Directions for this task:
Copy each of the following records word for word, keeping every line as it stands.

+ + + +

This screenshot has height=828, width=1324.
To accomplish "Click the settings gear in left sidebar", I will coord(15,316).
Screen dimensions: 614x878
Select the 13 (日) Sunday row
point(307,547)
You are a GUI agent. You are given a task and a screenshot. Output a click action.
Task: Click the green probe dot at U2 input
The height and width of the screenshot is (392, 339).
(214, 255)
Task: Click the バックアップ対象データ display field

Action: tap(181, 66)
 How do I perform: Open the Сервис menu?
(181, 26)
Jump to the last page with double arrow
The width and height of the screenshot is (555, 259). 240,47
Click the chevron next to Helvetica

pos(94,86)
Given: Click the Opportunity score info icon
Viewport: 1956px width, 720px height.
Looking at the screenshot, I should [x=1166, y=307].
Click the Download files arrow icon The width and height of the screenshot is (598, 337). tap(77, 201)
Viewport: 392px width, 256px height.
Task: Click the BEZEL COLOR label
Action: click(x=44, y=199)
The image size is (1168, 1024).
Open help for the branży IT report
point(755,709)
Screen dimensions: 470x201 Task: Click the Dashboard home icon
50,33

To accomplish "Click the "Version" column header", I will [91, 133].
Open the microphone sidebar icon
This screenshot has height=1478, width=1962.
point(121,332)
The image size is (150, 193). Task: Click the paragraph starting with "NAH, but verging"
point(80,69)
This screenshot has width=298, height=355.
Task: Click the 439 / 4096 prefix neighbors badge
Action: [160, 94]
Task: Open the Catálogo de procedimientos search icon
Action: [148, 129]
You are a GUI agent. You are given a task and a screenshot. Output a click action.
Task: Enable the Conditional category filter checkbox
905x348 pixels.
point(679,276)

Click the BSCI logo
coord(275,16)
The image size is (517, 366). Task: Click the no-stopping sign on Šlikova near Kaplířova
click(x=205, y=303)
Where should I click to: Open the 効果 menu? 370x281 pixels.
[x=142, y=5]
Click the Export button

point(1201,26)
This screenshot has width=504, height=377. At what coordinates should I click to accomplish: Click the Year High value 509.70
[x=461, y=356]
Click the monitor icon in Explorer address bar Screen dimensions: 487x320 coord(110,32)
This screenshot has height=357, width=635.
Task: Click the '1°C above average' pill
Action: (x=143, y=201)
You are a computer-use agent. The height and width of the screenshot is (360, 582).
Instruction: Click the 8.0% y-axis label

+ + + +

Finished task:
This screenshot has height=828, width=1324.
To accomplish "Click the settings gear in left sidebar", I will coord(15,316).
Screen dimensions: 614x878
Select the 13 (日) Sunday row
point(307,547)
You are a GUI agent. You are given a task and a screenshot. Output a click action.
Task: Click the green probe dot at U2 input
The height and width of the screenshot is (392, 339).
(214, 255)
Task: Click the バックアップ対象データ display field

Action: tap(181, 66)
 How do I perform: Open the Сервис menu?
(181, 26)
Jump to the last page with double arrow
The width and height of the screenshot is (555, 259). 240,47
Click the chevron next to Helvetica

pos(94,86)
Given: Click the Opportunity score info icon
Viewport: 1956px width, 720px height.
Looking at the screenshot, I should [x=1166, y=307].
Click the Download files arrow icon The width and height of the screenshot is (598, 337). tap(77, 201)
Viewport: 392px width, 256px height.
Task: Click the BEZEL COLOR label
Action: click(x=44, y=199)
The image size is (1168, 1024).
Open help for the branży IT report
point(755,709)
Screen dimensions: 470x201 Task: Click the Dashboard home icon
50,33

To accomplish "Click the "Version" column header", I will [91, 133].
Open the microphone sidebar icon
This screenshot has height=1478, width=1962.
point(121,332)
The image size is (150, 193). Task: Click the paragraph starting with "NAH, but verging"
point(80,69)
This screenshot has width=298, height=355.
Task: Click the 439 / 4096 prefix neighbors badge
Action: [160, 94]
Task: Open the Catálogo de procedimientos search icon
Action: [148, 129]
You are a GUI agent. You are given a task and a screenshot. Output a click action.
Task: Enable the Conditional category filter checkbox
905x348 pixels.
point(679,276)

Click the BSCI logo
coord(275,16)
The image size is (517, 366). Task: Click the no-stopping sign on Šlikova near Kaplířova
click(x=205, y=303)
Where should I click to: Open the 効果 menu? 370x281 pixels.
[x=142, y=5]
Click the Export button

point(1201,26)
This screenshot has width=504, height=377. At what coordinates should I click to accomplish: Click the Year High value 509.70
[x=461, y=356]
Click the monitor icon in Explorer address bar Screen dimensions: 487x320 coord(110,32)
This screenshot has height=357, width=635.
Task: Click the '1°C above average' pill
Action: (x=143, y=201)
You are a computer-use agent. The height and width of the screenshot is (360, 582).
Instruction: Click the 8.0% y-axis label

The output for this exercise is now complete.